● **Exercise goal**
Output the number of lines in the entries below with the string "Parts" in them, and nothing further.

● **Data records**
__________________________________________________

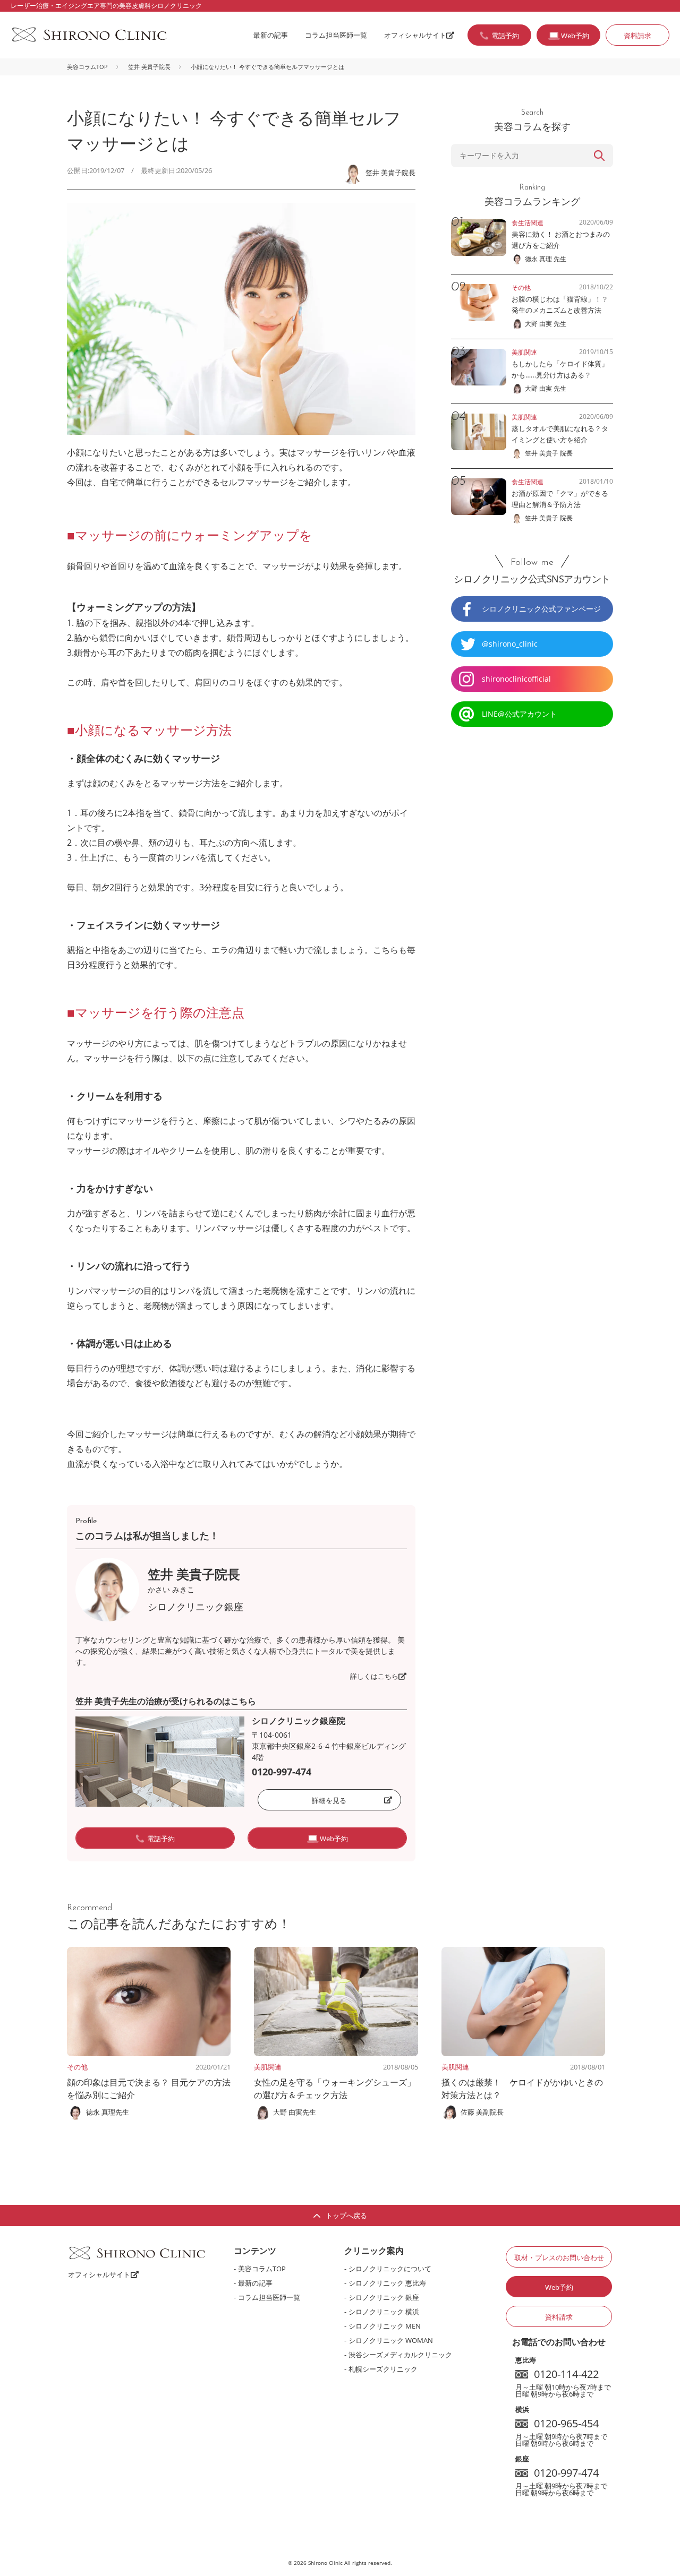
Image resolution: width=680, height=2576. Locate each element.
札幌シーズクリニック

__________________________________________________

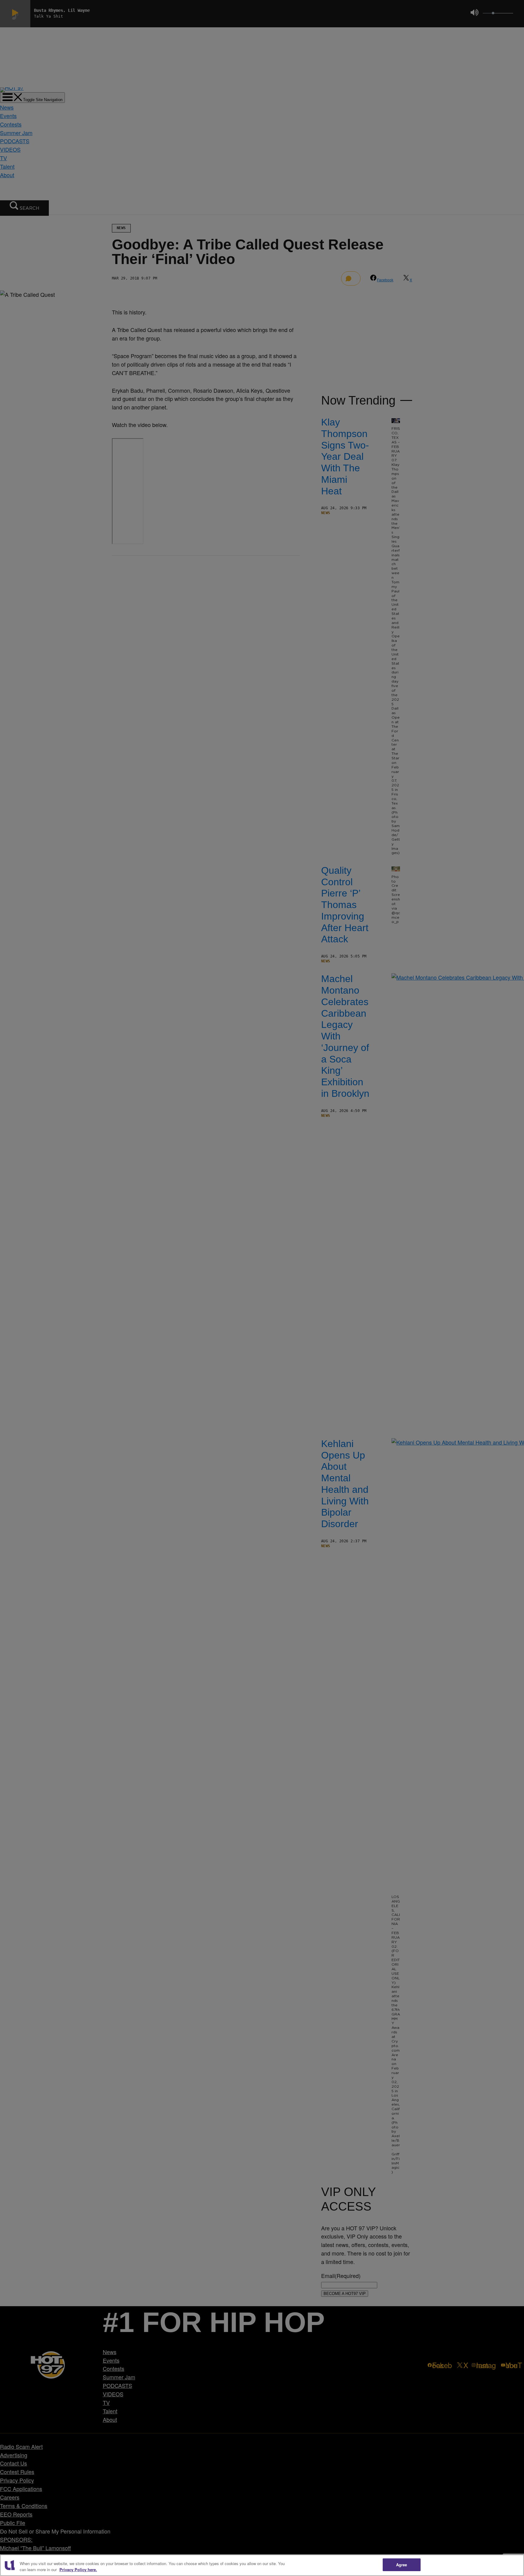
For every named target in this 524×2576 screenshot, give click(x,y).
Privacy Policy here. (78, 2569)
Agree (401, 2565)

__________________________________________________

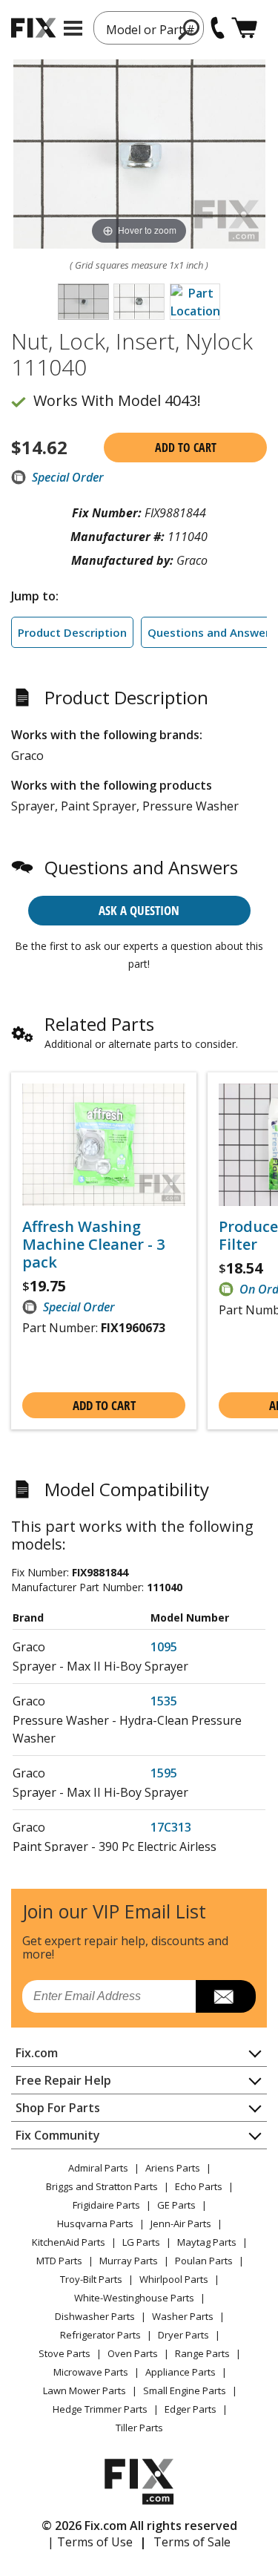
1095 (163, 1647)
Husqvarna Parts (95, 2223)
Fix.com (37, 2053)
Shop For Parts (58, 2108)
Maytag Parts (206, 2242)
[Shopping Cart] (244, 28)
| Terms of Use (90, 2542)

__________________________________________________

● **Answer to this problem**
3